Jangan keliru menganggap inti dari kelirumologi adalah mencari-cari kesalahan. yang dicari oleh kelirumologi justru adalah kebenaran. Berbeda dengan konsep falsifikasi Karl Popper yang mencari kebenaran dari suatu fakta yang dianggap keliru, kelirumologi mencari kebenaran dari suatu fakta yang terlanjur dianggap benar oleh masyarakat, padahal sebenarnya fakta tersebut adalah jelas-jelas keliru!
Namun kelirumologi tetap berdasar pada salah satu statement dari falsifikasi Popper, bahwa kita semua itu fallible, selalu bisa, dan sering jadi keliru. Contohnya ya istilah ‘kelirumologi’ itu sendiri yang nyatanya keliru! Istilah tersebut berasal dari kata ‘keliru’ yang berarti ‘salah’, dan ‘logi’ (logos) yang berarti ‘ilmu’. Jika digabung, kedua kata tersebut seharusnya menghasilkan kata ‘kelirulogi’, namun Jaya Suprana sengaja menambahkan kata ‘mo’ diantara keduanya untuk sekedar menjelaskan, bahwa istilah yang dicetuskannya tersebut memang untuk mengajak kita semua menjadi peka terhadap kesalahkaprahan, kekeliruan.
Maka dari itu, mulai sekarang di blog saya bakal muncul label ‘kelirumologi’, yang berasal dari analisis kelirumologis di kehidupan sehari-hari saya.
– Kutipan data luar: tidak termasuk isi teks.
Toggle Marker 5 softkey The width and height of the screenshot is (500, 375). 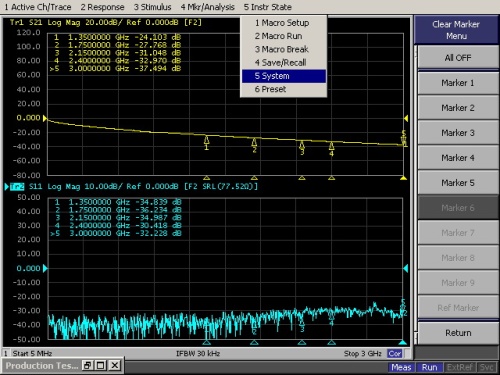[458, 183]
Tujuannya tentu bukan untuk mencari-cari kesalahan orang lain, melainkan untuk mengungkap kebenaran dari kekeliruan yang sifatnya mendasar dan terlanjur dianggap benar oleh kita semua. Lagipula, ngapain juga saya repot-repot nyari kekeliruan orang? Lha wong saya sendiri saja masih banyak kekeliruan, ga percaya? Liat aja strutktur penulisan kalimat dan kata di blogpost ini! Hehehe..
Akhir kata, selamat menikmati kajian kelirumologis dari saya, si ‘kelirumolog ngarep’ ini.
“Kecerdasan bukan kemampuan untuk tidak melakukan kekeliruan, melainkan menyadari dan mengoreksi kekeliruan.” –Bertold Brecht.